Le 9 décembre 1990, le pape Jean-Paul II reconnaissait officiellement, au nom de l’Église, la sainteté de Marguerite d’Youville, fondatrice des Sœurs de la Charité, connues aussi sous le nom des Sœurs Grises de Montréal. Cette méritante communauté religieuse, qui vit le jour en 1738, répondit un siècle plus tard à l’appel de l’évêque missionnaire de la Rivière-Rouge, Mgr Norbert Provencher. Une première caravane de quatre religieuses, partie de Montréal le 24 avril 1844, arrive à Saint-Boniface deux mois plus tard, après un voyage exténuant en canots d’écorce. Par leur grande charité dans les missions de l’Ouest canadien, elles montreront à la face du monde qu’elles ne cèdent en rien à sainte Marguerite d’Youville: Telle mère, telles filles.

Odyssée missionnaire des Oblats
Au mois de juin 1845, les Oblats de Marie Immaculée entreprennent le même voyage qui devait les conduire à la conquête pacifique des tribus amérindiennes jusqu’à l’océan Glacial. Partout où la population semble suffisante, ces missionnaires, entraînés par le père Alexandre Taché, ne tardent pas à établir des missions dans l’Ouest et tout le long du fleuve Mackenzie jusqu’à Good Hope, près du cercle polaire, en 1859, à 3 000 km de Saint-Boniface. Comme l’a écrit le père Joseph-Étienne Champagne, o.m.i. : « Le fait le plus saillant de cette épopée missionnaire ce n’est pas le nombre de conversions mais l’occupation, en moins de quinze ans, de tous les points stratégiques d’un pays grand comme un continent. Et cette merveille d’apostolat fut accomplie par une poignée de missionnaires, n’ayant à leur disposition que des moyens humains fort primitifs et des ressources très limitées. »
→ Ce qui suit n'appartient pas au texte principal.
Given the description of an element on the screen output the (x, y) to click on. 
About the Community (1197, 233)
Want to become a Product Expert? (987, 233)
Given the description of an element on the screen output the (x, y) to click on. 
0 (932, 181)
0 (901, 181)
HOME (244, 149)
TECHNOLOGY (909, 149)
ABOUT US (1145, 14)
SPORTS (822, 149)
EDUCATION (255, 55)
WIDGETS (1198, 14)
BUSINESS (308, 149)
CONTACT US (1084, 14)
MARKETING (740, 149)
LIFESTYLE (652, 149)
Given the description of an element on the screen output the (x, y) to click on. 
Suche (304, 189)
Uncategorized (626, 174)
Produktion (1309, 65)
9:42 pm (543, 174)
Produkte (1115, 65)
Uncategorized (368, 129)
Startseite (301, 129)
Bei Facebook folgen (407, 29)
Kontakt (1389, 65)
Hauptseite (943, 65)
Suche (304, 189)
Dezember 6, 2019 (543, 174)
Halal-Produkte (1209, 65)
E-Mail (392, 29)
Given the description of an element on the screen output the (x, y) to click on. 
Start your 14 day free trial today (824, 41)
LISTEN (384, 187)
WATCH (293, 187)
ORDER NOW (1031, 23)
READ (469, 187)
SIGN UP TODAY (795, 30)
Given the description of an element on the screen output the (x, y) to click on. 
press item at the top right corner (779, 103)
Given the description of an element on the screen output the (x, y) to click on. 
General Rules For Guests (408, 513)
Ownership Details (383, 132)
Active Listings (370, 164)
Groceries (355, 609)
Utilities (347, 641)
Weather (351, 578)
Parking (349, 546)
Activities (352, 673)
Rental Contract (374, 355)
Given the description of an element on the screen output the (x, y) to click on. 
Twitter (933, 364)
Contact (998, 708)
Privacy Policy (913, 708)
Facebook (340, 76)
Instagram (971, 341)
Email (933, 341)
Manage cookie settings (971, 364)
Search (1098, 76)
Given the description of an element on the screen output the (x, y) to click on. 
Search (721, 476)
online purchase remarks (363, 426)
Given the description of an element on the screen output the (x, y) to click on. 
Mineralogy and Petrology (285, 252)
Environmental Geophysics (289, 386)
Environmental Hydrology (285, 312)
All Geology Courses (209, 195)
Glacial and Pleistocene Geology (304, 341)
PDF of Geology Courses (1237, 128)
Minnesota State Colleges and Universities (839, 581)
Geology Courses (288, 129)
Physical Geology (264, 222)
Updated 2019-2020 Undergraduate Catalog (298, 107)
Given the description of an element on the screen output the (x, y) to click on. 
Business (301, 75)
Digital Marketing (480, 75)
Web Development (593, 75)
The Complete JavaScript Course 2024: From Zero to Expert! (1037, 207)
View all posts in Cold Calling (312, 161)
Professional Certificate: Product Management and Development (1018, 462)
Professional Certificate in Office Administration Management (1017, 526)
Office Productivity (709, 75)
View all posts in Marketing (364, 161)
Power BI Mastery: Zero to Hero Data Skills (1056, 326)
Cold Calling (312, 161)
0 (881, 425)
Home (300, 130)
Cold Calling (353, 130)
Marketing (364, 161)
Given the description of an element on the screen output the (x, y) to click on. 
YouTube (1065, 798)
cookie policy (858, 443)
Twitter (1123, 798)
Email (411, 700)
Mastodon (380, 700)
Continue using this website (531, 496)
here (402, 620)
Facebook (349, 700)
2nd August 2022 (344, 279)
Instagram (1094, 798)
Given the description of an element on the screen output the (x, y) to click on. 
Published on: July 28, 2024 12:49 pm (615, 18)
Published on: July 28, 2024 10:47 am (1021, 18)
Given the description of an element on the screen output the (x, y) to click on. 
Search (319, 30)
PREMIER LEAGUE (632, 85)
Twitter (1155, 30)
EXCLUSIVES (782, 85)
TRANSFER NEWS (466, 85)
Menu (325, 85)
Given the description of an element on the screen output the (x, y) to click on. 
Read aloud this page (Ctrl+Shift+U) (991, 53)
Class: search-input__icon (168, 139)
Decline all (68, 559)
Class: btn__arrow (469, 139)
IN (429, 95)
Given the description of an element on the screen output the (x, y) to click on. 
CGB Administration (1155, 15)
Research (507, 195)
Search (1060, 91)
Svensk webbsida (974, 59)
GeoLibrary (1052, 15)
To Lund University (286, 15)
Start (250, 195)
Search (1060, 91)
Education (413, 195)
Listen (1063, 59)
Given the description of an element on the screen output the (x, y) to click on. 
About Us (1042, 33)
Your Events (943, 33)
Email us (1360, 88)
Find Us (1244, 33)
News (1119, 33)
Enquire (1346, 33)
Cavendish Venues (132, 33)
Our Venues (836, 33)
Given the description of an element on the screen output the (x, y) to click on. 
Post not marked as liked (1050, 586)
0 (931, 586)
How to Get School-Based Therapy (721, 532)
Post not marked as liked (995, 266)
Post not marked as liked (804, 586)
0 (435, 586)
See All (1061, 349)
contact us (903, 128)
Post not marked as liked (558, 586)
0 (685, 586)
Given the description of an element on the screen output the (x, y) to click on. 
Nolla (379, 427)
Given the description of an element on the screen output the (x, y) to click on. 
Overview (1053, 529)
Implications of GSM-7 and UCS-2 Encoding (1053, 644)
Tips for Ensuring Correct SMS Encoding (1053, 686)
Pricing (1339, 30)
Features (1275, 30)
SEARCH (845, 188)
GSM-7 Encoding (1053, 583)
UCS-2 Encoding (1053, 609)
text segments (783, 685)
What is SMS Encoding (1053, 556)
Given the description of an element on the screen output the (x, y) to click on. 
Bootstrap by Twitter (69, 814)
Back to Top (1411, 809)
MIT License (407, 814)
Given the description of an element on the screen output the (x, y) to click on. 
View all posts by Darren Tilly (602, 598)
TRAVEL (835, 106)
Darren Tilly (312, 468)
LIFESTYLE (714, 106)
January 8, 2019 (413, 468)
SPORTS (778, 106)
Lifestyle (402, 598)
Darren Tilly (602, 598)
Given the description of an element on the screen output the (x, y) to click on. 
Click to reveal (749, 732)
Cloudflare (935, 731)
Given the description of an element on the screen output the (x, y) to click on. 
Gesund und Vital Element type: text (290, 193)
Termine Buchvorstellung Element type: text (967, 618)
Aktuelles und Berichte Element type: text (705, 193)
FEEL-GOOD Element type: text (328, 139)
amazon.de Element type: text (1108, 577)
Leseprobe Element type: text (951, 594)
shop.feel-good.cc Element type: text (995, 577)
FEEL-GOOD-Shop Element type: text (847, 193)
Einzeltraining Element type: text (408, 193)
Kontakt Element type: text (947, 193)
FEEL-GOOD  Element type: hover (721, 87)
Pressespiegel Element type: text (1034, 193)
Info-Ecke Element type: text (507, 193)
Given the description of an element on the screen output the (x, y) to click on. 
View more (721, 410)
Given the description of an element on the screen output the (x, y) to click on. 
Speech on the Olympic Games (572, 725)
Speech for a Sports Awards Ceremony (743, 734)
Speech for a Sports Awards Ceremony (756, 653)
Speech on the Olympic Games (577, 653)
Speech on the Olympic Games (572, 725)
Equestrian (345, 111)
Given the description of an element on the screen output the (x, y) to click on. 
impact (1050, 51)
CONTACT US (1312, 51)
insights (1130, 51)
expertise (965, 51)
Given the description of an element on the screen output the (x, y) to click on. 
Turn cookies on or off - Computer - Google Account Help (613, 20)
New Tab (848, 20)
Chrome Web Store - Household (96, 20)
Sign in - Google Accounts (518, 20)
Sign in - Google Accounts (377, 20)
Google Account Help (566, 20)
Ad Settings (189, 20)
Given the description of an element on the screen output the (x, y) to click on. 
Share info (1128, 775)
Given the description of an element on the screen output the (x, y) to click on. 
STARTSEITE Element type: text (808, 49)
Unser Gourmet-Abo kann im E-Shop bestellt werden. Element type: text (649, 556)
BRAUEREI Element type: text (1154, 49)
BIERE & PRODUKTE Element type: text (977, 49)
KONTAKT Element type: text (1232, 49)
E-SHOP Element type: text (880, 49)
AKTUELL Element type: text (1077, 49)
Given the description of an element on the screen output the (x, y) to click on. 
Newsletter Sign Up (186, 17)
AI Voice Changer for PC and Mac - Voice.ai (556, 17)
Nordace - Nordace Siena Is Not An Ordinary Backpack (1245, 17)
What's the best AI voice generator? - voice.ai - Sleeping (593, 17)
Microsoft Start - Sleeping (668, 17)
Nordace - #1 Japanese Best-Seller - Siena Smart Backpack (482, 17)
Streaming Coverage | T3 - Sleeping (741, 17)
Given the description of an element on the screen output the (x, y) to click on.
Les Filles de sainte Marguerite d’Youville
Il convient cependant d’ajouter que, dans cette « épopée », les Oblats ont bénéficié abondamment du concours précieux des Sœurs Grises de Montréal. A plusieurs endroits ces « femmes héroïques » ont pris en charge l’éducation des enfants montagnais, cris ou dénés. Des centaines de ces vaillantes religieuses ont uni leurs prières, leurs sacrifices, leurs souffrances et l’ardeur de leur zèle au dévouement des Oblats pour établir des écoles, des hôpitaux, des orphelinats et, ainsi, faire connaître Jésus Christ. Elles ont couru toutes sortes de dangers et enduré de pénibles inconvénients dans les rivières aux rapides dangereux.

Rappelons un de ces voyages parmi tant d’autres. À la demande de Mgr Isidore Clut, deux religieuses de Fort Providence consentent à se rendre au lac Athabaska pour y ouvrir une école catholique. Deux embarcations sont mises à leur disposition. L’une d’elles est conduite par Vincent, un coureur des bois, originaire de Sorel. Un Amérindien avironne à l’avant, une sœur et une fillette prennent place au milieu et, à l’arrière, le guide responsable. Vincent racontera plus tard au père Watelle, dans son langage typique, les péripéties de l’aventure.

 

Au nom de l’obéissance, ne grouillez plus
« Oui, mon père, nous étions dans le rapide et un terrible ! Le canot dansait, je ne vous dis que ça. Mais, malheur ! à chaque saut qu’il faisait dans les grosses vagues, la sœur devenait raide et elle voulait se lever comme pour sauter sur les roches. Plus je lui disais : ma sœur, restez tranquille, autrement nous sommes perdus, plus elle était nerveuse, en s’accrochant à un bord ou à l’autre. Les sœurs Grises ont pourtant coutume d’être vaillantes et de ne pas « s’exciter » dans les voyages ! Et avec ça, elle pleurait si fort qu’elle faisait grossir la rivière. Enfin, au moment le plus dangereux, comme on allait se faire « poigner » par le remous et verser, je me suis souvenu de quelque chose que j’avais entendu dire comme infaillible pour les sœurs, quand j’étais à l’école, à Sorel. Alors je criai ben fort : « Ma sœur, au nom de l’obéissance, ne grouillez plus ! » Mon père, le tonnerre l’aurait frappée, qu’elle n’aurait pas « écrasé » plus net; elle cala au fond du canot, à plat, et elle ne remua plus un p’tit doigt. C’est ainsi que nous ne sommes pas encore morts. »

L’école d’Athabaska commença dans un hangar et ce « provisoire » dura sept ans!